In the past 18 months the rise of ISIS and the terror attacks in Europe and the US have added a new intensity to the hysteria. But the script has hardly changed. The right blame all Muslims, the liberal media blame some – and the two wings of mainstream opinion rail at each other about their differences, which in reality are little more than those of emphasis. Either way, the message to the public has been crystal clear: Muslims are a threat that must be stopped.

It has been particularly offensive, in the wake of this poll and of Hanson’s vile speech, to read articles calling on us to “understand” where racists views come from.

Sure, the left understands that racist views have material roots. We have been saying that for years – and it is also part of the reason we put so much effort into building a movement that understands the real enemy of the mass of people is the super-rich, not the wretched of the earth fleeing wars our government helped start on the other side of the world.

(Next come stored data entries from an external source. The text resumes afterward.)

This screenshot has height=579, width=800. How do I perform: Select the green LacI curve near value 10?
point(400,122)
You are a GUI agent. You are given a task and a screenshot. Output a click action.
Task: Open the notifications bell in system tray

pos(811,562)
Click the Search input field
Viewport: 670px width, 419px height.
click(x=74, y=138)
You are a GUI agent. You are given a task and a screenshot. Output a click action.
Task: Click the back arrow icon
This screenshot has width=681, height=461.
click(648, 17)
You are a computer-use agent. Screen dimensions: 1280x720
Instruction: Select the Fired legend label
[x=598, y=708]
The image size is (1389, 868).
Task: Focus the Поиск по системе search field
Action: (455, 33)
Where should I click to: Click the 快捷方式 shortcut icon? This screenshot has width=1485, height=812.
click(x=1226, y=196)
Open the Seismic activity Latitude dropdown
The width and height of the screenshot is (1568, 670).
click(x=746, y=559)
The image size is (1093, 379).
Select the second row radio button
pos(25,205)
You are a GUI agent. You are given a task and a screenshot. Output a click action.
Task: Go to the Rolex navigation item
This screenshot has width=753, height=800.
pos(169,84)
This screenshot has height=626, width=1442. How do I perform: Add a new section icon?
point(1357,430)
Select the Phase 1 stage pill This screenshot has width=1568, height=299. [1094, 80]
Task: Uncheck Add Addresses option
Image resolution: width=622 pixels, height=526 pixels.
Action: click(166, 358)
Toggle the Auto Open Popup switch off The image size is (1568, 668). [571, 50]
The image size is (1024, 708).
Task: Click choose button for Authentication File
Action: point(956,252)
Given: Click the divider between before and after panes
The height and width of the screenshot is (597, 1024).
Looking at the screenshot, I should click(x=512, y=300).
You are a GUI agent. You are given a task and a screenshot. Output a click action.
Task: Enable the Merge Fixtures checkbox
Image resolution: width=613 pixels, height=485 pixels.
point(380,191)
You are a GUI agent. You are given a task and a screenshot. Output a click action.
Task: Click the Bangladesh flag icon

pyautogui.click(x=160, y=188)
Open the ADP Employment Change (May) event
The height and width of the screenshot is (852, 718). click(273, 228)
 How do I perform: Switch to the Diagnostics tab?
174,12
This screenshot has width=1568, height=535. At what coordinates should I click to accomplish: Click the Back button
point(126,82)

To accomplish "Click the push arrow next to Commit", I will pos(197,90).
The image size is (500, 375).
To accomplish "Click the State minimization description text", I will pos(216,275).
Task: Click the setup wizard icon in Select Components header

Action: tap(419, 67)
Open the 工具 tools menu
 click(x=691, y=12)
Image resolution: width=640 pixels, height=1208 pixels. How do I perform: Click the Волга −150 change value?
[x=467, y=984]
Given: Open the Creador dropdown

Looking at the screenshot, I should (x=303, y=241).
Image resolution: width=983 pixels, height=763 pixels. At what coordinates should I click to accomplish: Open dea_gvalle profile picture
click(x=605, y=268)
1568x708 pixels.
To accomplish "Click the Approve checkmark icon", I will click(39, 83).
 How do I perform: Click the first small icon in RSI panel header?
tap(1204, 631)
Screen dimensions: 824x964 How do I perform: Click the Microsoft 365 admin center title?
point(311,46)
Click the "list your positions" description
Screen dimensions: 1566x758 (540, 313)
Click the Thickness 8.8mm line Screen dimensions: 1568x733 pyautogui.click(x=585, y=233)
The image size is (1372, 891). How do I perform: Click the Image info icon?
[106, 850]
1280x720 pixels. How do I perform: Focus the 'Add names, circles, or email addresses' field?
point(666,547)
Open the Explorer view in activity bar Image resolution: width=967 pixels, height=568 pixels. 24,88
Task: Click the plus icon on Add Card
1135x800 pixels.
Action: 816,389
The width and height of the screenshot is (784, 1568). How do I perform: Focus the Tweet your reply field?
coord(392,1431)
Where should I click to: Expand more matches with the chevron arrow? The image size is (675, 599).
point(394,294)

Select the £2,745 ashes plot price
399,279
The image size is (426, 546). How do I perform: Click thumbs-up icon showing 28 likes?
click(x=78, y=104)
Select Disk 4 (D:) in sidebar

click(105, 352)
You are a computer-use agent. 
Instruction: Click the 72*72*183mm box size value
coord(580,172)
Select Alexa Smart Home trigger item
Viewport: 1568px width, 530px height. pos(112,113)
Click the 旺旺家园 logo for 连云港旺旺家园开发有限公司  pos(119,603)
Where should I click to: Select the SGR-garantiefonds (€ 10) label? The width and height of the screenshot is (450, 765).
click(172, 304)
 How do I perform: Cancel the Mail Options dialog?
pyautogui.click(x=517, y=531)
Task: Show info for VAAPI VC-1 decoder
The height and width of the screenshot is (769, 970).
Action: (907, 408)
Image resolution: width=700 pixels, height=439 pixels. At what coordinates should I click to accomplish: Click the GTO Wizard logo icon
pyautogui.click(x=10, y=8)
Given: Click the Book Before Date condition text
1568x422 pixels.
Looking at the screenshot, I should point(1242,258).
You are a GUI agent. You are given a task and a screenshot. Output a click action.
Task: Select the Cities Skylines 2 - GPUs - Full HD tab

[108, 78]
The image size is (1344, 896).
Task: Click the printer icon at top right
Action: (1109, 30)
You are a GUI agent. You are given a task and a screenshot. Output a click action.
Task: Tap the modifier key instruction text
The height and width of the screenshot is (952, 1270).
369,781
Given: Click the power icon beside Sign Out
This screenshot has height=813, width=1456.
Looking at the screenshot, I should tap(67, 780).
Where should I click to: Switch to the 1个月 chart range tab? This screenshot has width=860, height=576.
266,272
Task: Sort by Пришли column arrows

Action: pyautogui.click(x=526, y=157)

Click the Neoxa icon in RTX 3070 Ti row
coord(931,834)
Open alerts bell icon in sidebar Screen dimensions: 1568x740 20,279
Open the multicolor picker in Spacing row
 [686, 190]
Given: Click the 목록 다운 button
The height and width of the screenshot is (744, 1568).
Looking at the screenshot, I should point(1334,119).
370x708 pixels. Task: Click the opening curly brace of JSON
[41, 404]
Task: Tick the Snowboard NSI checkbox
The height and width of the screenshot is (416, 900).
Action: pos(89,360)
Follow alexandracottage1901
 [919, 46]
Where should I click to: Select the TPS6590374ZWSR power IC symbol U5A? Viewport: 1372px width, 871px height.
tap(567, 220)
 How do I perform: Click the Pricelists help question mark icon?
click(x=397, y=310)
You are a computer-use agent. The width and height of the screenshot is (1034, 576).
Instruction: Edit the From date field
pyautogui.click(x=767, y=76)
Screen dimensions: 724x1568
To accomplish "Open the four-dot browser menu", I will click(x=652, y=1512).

But the main issue now is to understand the concerns of racists? Not to defend Muslims from these latest horrific demonstrations of the deep-seated prejudice against them that exists across Australian society? Not to stand up and make it clear that at least some people are prepared to speak out against racism?

It is an abomination. And particularly so in a context where so much of liberal opinion is determinedly and rightly trying to avoid a plebiscite on marriage equality because of the psychological impact it may have on LGBTI people. Muslims, it seems, deserve no such protection or support. They have been so vilified, so dehumanised, that not only do one in two people support banning them from entering the country, even many of those who reject such open racism don’t consider Muslims human enough to think that solidarising with them against the racists should be the first response to such an outrage.

This poll and the response should be a wake-up call. Those people who want to take a stand against racism – and despite everything there are many of us – need to get together and start taking that stand right now.